Look ahead - plan for the years beyond the current doldrums
As a good leader should, RGR focuses on the long term. Having spoken of specifics in the near term and created enough of a shake up to move the ship out of the doldrums, he leads the conversation to the time when all problems are solved and we can look forward to changes that are necessary. Not only does he reiterate the commitment to liberalisation (which was expected, thus discounted), he speaks of how things should be - painting an idealistic vision of the future with an internationalised rupee, seamless money transfers, inflation indexed investments and mobile based transaction systems. Some of these are in process already and would considerably ease the cost of doing business in India, increasing transparency. By highlighting these low lying fruits, where investments are close to bearing result, RGR does the near impossible - bring hope to a despondent nation.

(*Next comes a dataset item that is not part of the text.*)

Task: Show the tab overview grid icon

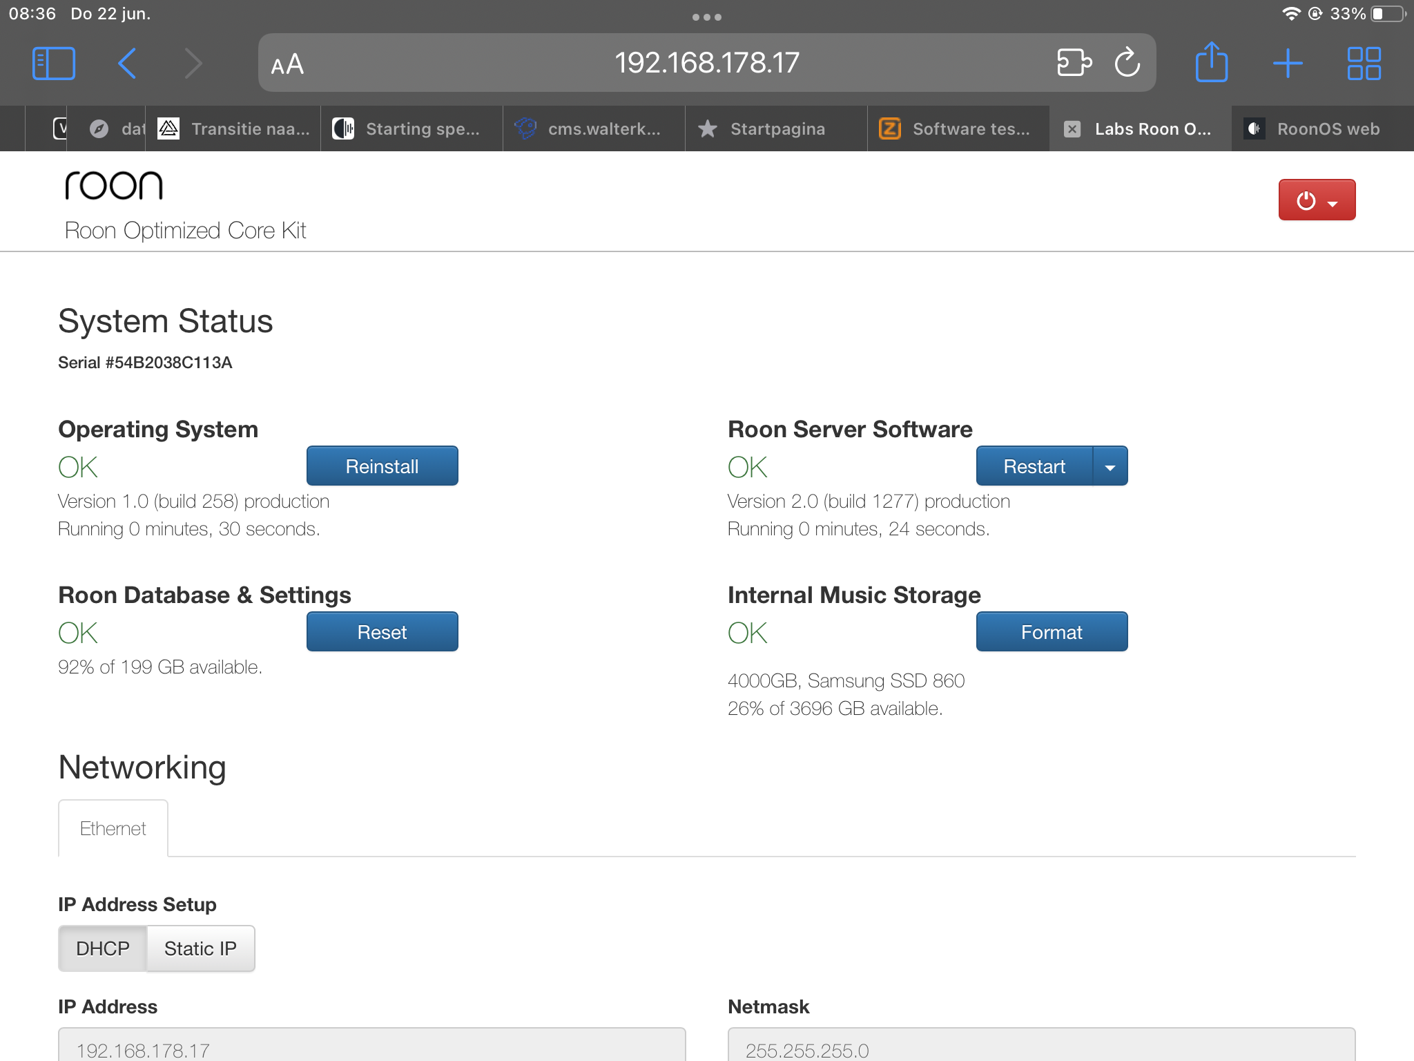Action: pos(1364,64)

Not afraid of taking risks, he adds, “not changing is even riskier”. RGR has the classical tasks of a hero ahead of him. His speech today seeks to cut the Gordian knot via the tool of inclusion, clean the Augean Stables of NPAs among the various others he has taken on in the role of Governor. Like the legendary Alexander and Hercules, we wait to celebrate him like a Hero.
Meeta Sengupta is a writer and advisor on education, and designs interventions for a living. A lapsed banker, she retains a keen interest in macro-economics, cross border investments and geopolitics.